## PROVIDED RECORDS
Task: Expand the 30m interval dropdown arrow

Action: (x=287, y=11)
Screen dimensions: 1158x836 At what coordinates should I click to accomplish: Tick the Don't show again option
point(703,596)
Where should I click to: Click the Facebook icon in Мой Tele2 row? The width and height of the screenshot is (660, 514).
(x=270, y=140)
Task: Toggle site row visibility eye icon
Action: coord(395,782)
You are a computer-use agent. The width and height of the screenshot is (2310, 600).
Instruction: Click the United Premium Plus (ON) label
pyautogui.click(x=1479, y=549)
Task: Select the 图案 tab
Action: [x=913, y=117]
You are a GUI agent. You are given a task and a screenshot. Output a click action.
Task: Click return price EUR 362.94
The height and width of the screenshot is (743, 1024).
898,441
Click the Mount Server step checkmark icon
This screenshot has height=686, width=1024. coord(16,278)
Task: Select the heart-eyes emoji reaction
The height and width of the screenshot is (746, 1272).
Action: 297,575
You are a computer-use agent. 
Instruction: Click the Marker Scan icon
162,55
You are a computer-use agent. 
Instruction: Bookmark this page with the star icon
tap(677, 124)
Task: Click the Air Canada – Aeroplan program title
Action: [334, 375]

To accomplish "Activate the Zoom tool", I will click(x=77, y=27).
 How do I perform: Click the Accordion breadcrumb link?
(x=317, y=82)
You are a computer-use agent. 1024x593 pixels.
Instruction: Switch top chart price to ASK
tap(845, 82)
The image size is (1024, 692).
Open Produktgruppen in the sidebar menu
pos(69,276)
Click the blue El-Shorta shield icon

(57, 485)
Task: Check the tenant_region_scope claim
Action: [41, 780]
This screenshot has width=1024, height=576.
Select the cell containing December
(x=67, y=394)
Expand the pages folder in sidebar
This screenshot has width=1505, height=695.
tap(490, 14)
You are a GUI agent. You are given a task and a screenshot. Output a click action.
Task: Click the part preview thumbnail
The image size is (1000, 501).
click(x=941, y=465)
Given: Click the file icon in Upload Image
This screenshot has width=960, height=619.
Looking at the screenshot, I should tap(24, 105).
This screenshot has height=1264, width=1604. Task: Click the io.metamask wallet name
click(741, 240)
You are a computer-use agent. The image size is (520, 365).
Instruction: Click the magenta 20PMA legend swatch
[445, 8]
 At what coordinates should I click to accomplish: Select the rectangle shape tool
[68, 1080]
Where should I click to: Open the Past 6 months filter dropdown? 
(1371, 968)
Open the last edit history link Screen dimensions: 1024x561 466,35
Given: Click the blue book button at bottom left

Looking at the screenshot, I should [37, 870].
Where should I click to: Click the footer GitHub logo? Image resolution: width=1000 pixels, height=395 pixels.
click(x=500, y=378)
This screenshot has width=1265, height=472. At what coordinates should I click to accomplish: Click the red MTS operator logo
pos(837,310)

## WHAT YOU HAVE TO DO
Filter the listing for the word "computer" and copy each line that has it.

## ANSWER TO THE EXERCISE
You are a computer-use agent. The width and height of the screenshot is (2310, 600).
You are a computer-use agent. 
You are a computer-use agent. 
You are a computer-use agent. 1024x593 pixels.
You are a computer-use agent. The image size is (520, 365).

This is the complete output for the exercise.